Making individual ARM cores as fast as individual x86 cores in the type of code we are talking about is extremely difficult.
And yet, they seem to be getting there. Graviton 3 is derived from X1/A78 cores, which are now 1 generation old and 2 generations behind what's coming to devices within the next year. The Ampere Altra I mentioned above is a further couple generations behind, being based on N1 cores derived from Cortex-A76.

In terms of microarchitecture parameters, the X3 seems like it's really starting to close the gap with x86.

 
It's not, though. 80-core/80-thread Ampere Altra holds its own against an Epyc Milan 64-core/128-thread CPU. That shows it's not only competing by virtue of sheer core count.

In the Amazon Graviton 3 benchmarks I cited, the size of the VMs was the same across all CPUs. Now, the catch is that a vCPU on Graviton 3 is a dedicated core, whereas it's just 1 hyperthread on AMD and Intel. However, the entire 64-core Graviton 3 is using only 100 W, which amounts to much less per vCPU than on AMD or Intel.
Yes, the fact that arm is better for "extremely little power per core" was never in question.

Give a single arm core access to 40W or whatever a modern x86 cpu uses for single thread and show me that it can compete at that.
 
  • Like
Reactions: AniketSaha

ikjadoon

Distinguished
Feb 25, 2006
1,994
61
19,860
Yes, the fact that arm is better for "extremely little power per core" was never in question.

Give a single arm core access to 40W or whatever a modern x86 cpu uses for single thread and show me that it can compete at that.

Did I wake up in 2012? Do you keep up with any non-x86 CPUs?

The A15 P-core needs 4.11W to hit 7.28 SPECint2017 points, while the Ryzen 5950X needs 20W+ for 0.01 more. All of today's x86 cores are significantly narrower with much less IPC than any high-perf Arm core. Luckily, Arm cores now hit 3 GHz easily: massive IPC + solid clocks = an iPhone 13 can run 1T workloads faster than 99.9% of desktop PCs (assuming, at most, 0.1% of PCs are i7/i9 Alder Lakes).
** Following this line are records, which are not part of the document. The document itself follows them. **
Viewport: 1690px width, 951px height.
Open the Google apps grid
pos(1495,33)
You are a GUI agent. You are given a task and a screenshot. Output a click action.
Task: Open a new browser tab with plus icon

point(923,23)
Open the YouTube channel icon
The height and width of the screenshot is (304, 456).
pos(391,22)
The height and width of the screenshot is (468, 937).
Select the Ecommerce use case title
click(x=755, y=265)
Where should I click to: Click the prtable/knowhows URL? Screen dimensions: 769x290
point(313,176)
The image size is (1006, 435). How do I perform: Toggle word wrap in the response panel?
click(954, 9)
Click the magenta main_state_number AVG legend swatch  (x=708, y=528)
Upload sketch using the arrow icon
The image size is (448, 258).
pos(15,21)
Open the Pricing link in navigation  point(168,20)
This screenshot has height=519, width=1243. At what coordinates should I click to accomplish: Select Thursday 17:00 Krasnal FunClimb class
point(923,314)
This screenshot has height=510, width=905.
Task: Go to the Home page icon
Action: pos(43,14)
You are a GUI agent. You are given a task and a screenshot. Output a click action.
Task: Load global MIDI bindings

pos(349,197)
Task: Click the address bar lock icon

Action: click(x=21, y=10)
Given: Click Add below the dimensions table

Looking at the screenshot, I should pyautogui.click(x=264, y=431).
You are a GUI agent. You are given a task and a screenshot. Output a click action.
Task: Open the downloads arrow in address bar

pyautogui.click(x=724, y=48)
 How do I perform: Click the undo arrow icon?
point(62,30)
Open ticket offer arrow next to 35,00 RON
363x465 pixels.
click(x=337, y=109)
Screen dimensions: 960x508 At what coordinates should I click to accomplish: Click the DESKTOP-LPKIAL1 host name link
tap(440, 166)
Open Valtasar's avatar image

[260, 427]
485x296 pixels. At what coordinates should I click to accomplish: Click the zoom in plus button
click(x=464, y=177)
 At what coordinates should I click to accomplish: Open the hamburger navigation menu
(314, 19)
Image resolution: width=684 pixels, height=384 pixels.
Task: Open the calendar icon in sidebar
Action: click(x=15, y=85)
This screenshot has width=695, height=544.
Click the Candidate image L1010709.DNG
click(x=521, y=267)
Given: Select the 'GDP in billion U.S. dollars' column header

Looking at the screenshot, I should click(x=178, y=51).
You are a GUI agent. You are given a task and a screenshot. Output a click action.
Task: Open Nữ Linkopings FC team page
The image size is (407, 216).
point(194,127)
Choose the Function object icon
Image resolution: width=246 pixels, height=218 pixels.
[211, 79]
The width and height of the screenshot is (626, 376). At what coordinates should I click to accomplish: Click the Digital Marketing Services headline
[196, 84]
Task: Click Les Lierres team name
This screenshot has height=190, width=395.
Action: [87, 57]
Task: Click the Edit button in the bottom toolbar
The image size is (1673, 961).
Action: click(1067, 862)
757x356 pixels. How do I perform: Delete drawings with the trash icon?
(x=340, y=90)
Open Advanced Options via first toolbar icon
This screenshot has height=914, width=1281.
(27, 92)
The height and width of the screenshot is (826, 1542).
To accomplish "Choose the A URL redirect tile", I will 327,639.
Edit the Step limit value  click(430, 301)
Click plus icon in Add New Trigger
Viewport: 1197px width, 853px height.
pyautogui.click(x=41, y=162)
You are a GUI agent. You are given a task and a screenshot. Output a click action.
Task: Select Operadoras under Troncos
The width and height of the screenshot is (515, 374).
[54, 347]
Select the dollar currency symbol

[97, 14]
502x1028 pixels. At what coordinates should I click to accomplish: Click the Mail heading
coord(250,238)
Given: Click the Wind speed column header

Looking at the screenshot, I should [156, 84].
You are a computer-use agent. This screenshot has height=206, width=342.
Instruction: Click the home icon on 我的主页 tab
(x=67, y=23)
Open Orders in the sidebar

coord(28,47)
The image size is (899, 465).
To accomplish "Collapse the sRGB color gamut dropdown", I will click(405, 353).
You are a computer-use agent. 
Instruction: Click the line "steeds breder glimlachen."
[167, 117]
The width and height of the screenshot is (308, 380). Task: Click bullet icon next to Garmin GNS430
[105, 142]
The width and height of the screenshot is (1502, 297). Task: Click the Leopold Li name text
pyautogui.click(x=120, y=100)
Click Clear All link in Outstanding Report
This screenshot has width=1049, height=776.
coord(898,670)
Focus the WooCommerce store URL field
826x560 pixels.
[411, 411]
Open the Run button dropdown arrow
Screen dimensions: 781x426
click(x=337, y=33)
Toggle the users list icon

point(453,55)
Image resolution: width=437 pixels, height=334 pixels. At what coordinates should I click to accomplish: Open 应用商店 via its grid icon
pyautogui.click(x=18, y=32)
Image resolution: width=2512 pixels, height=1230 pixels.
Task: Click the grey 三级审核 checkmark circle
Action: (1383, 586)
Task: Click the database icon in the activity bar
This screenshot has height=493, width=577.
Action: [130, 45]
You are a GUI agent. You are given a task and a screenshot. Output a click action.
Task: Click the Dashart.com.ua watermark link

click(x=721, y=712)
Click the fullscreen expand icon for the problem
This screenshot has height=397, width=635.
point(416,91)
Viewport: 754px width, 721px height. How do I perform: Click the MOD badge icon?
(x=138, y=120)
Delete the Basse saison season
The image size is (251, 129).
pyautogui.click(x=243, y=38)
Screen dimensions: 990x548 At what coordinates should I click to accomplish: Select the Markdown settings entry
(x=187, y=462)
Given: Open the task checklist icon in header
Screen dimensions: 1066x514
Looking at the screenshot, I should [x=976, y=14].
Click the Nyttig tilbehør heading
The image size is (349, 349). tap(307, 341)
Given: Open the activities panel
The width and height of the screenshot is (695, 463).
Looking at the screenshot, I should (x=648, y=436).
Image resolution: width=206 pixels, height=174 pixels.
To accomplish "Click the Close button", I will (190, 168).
This reads like, "Until your CPU needs an 360mm AIO, it can't be faster than my CPU!"

P6R3OIU.png
 
  • Like
Reactions: bit_user
Did I wake up in 2012? Do you keep up with any non-x86 CPUs?

The A15 P-core needs 4.11W to hit 7.28 SPECint2017 points, while the Ryzen 5950X needs 20W+ for 0.01 more.
Yes, but if you would rip everything out of an AMD CPU that arm can't do either would that difference still be that big?
You can't say "the A15 is running that benchmark just as well as X only that it is running a completely different benchmark... "
One continuing issue with SPEC CPU 2017 is the Fortran subtests; due to a lacking compiler infrastructure both on iOS and Android, we’re skipping these components entirely for mobile devices. What this means also, is that the total aggregate scores presented here are not comparable to the full suite scores on other platforms, denoted by the (C/C++) subscript in the score descriptions.